Sana, ablasın diye yaşından daha büyük sorumluluk yüklemeyeceğim. Olduğun gibi ol, bir role bürünme çünkü ben, seni her koşulda seveceğim.
Kardeşin senden küçük diye daha az ilgi göreceğini düşünme, ben de bu dengeyi sağlamak için elimden gelen çabayı göstereceğim.
Elbette yardımcı ol ama senin elindeki oyuncağı sırf ağlayarak senden istiyor diye, razı olmadığın halde, uzlaşmadan verme. Ki bu, zaten onun da gelişimine katkı sağlamaz.
Onu sev, koru, öğret, öğren ama önce tüm bunlara kendinden başla. Çünkü başkalarına verip kendinden esirgemeyi içselleştirirsen, bunu belki de ömrün boyunca yapmak zorunda olduğunu düşünebilirsin bile.
Sen bir bireysin; şimdi çocuk, sonra yetişkin. Şimdiden adil olmakla adaletli olmak nedir, sevmek, saygı göstermek, iletişim nedir; bilirsen, hem kendine hem de başkalarına aynı ölçüde değer verirsen, kendini gerçekleştirirsin. Zira mutsuzluğun en büyük kaynağıdır; kendini değersiz hissetmek. Ve en kötüsüdür; bunun belki de bilincinde bile olmadan “yaşıyorum “ demek.
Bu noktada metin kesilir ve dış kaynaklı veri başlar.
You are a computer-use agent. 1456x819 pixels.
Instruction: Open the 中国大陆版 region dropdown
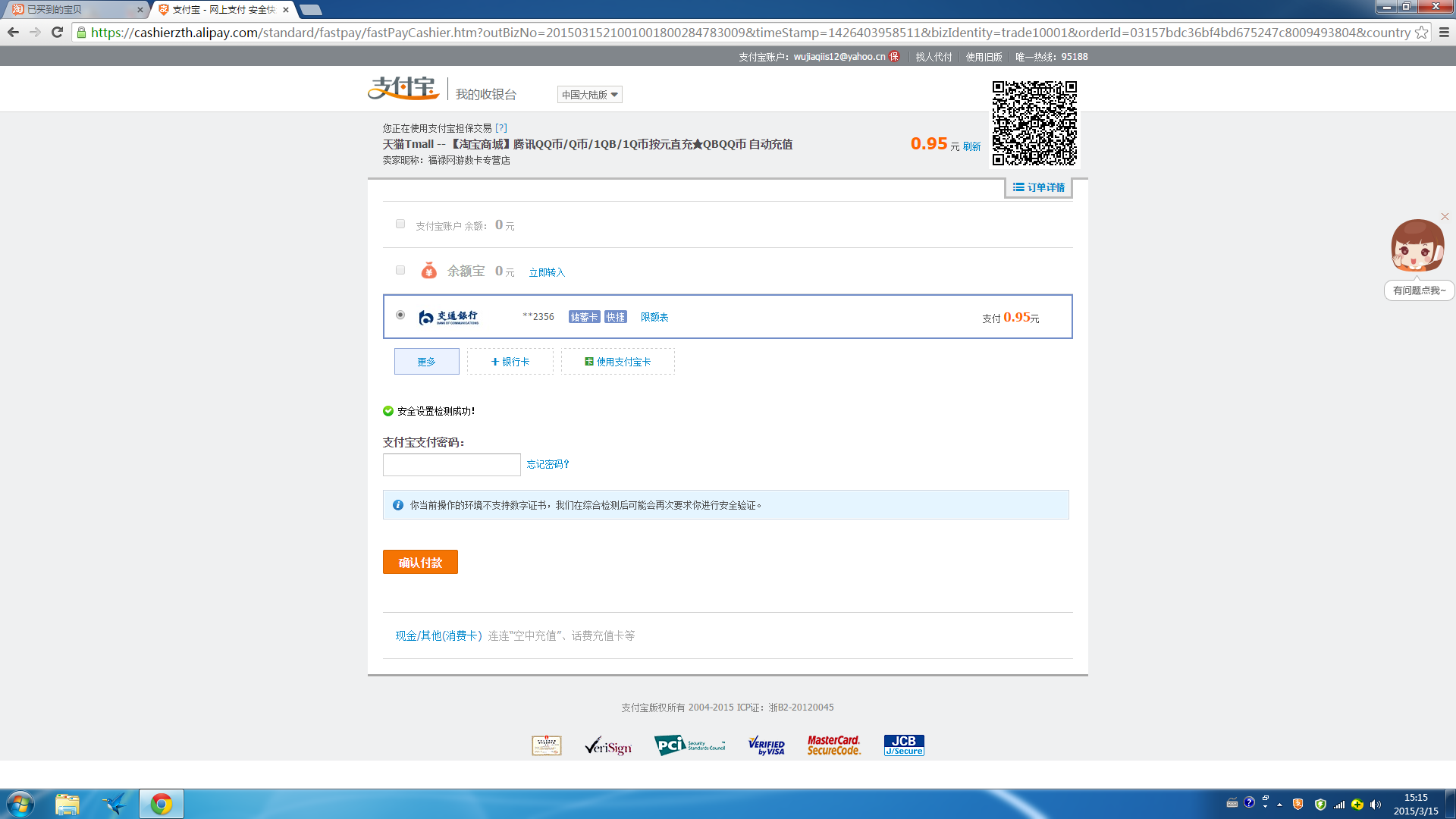589,94
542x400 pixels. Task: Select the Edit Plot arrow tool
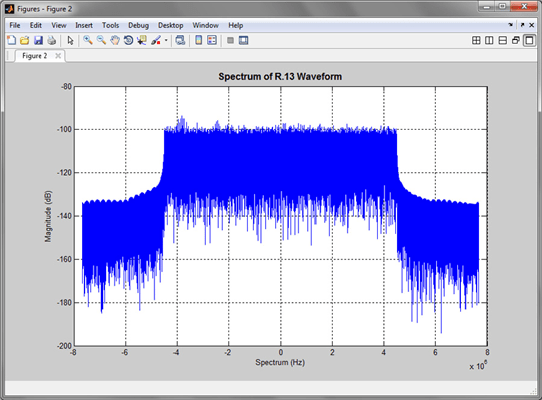click(70, 40)
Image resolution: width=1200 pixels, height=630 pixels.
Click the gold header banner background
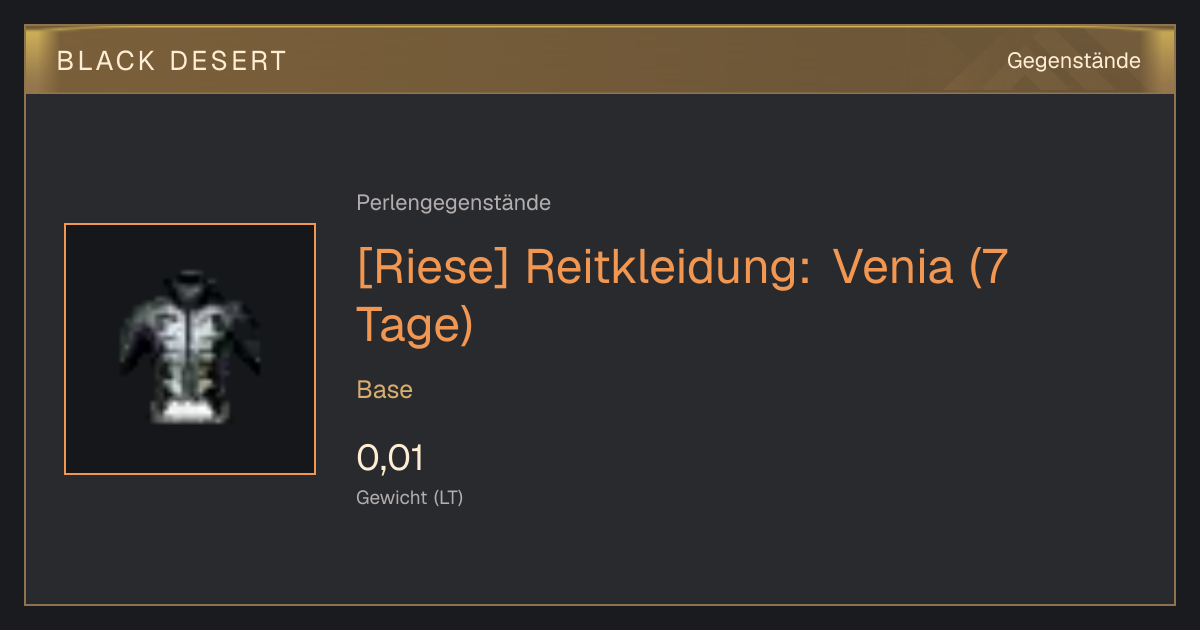point(600,60)
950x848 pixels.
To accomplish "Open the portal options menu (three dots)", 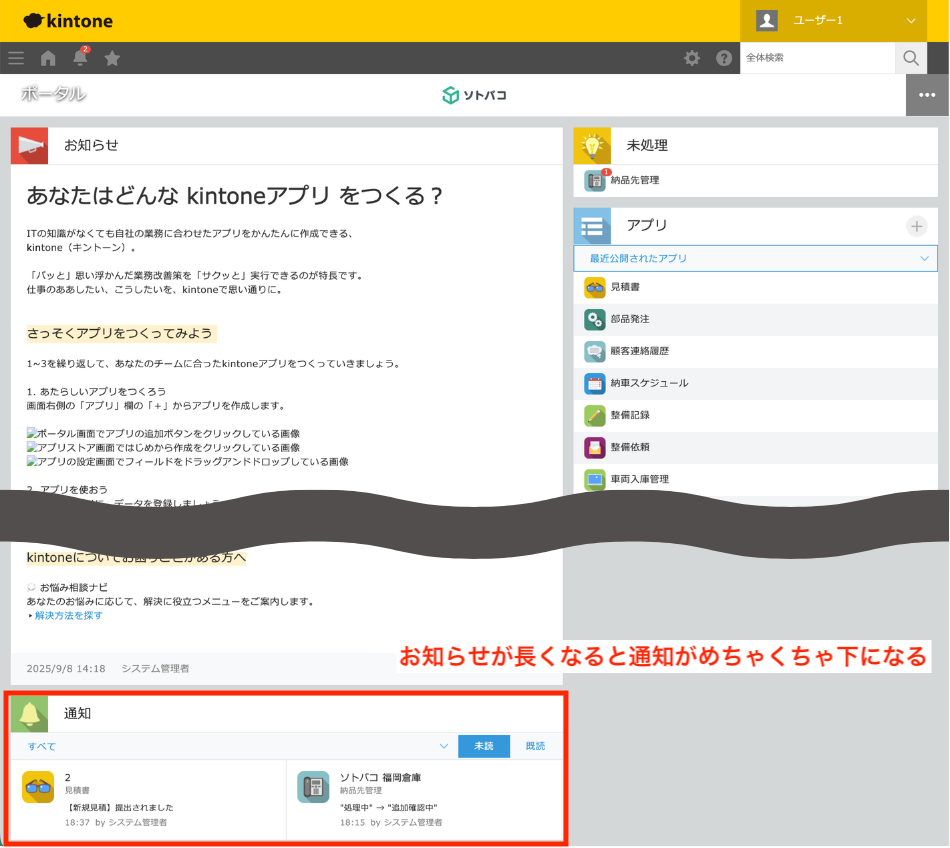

Bırak başkalarının hayatını, sen kendine odaklan. Çünkü gerçekten de kendini bilmektir en kıymetli olan.
Hata yapmaktan korkma. Hata yapmak, yaşayarak öğrenmenin acı lezzetini tatmak, seçim yapma şansını bulmak ve her daim çabanla, sevgiyle, aşkla yola çıkmaktır yaşamak.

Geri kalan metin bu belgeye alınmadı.